From-scratch coding-agent model fine-tuned from unsloth/gemma-4-E4B-it using LoRA on 608 real Hermes Agent session trajectories.

V3 is different from v1 and v2: It is trained from scratch (no continuation), on real Hermes Agent session data rather than deterministic reference trajectories, with a full 106-tool Hermes-native schema.
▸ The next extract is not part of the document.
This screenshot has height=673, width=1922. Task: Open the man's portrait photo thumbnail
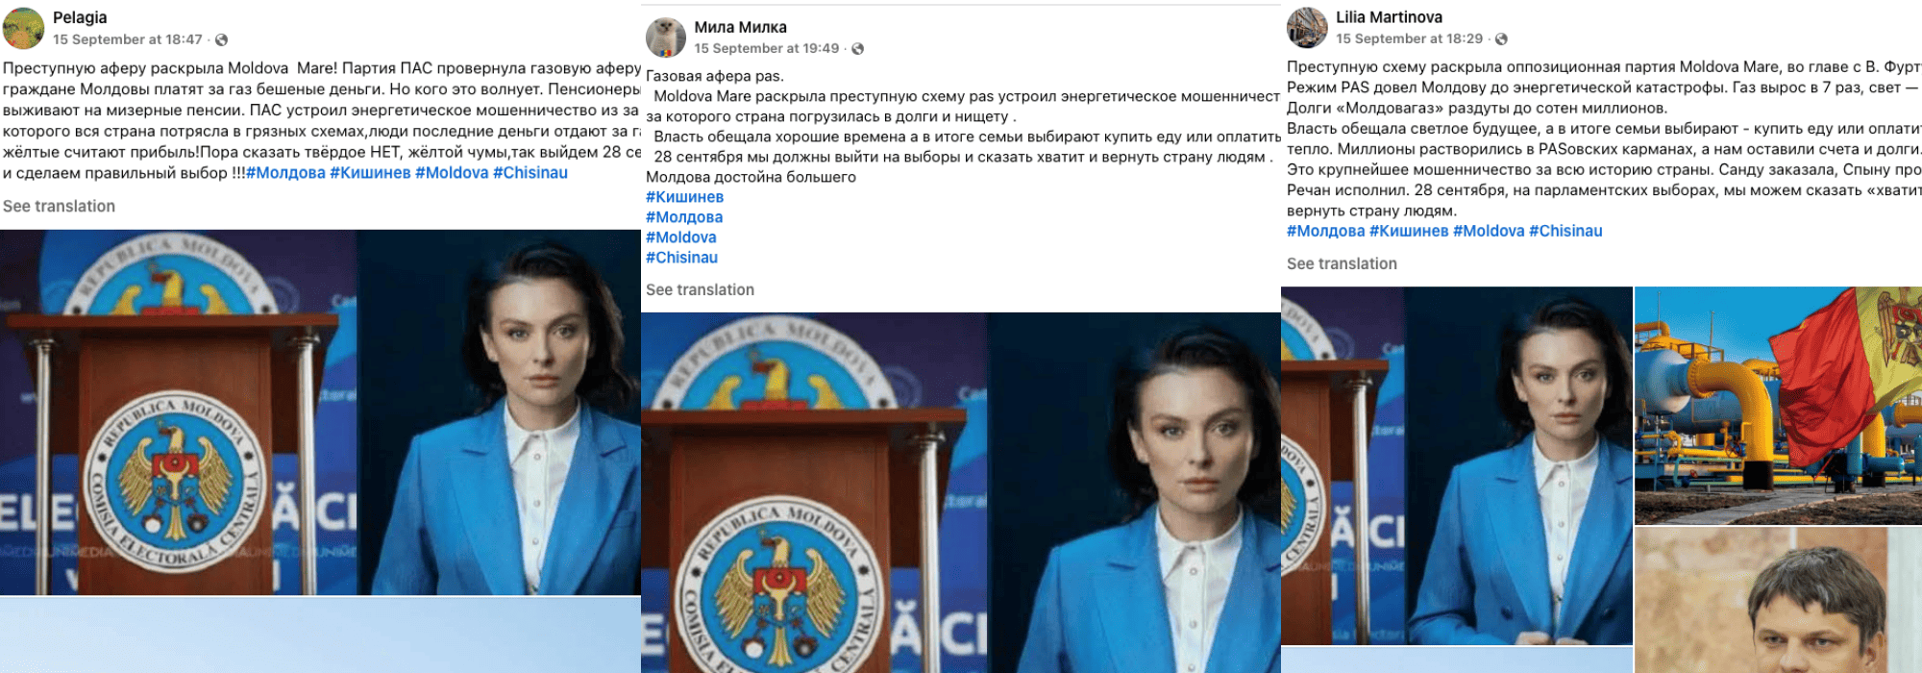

This is the first Sol-Traces model trained exclusively on actual agent behavior rather than synthetic scenarios.

Sol Traces denotes tool-use traces compiled from Hermes Agent session logs; the traces do not originate from OpenCode.

Training Details

Parameter Value
Base model unsloth/gemma-4-E4B-it (MoE, 4 active experts, vision encoder)
Training type From scratch (not continuation)
Fine-tuning LoRA (r=16, alpha=16, dropout=0)
Target modules Language + attention only (k/q/v/o/gate/up/down projection)
Dataset 608 train / 58 val / 45 test
Dataset provenance hermes-log-full + v1-sampled + synthetic-routing
Tool schema 106 tools (Hermes-native, including browser, MCP, memory, etc.)
Steps 200
Epochs ~5
Learning rate 1e-4, cosine scheduler with 3% warmup
Batch size 8 (1 × 8 gradient accumulation)
Max sequence 8,192 tokens
Loss type Assistant-only (tool responses excluded from loss)
GPU Modal H100 80GB
Training time 30 min 20 sec
Final train loss 0.184
Validation loss 1.330
Peak VRAM 27.0 GiB / 80 GiB

Dataset

v3 hermes-native (274 train / 34 val / 35 test)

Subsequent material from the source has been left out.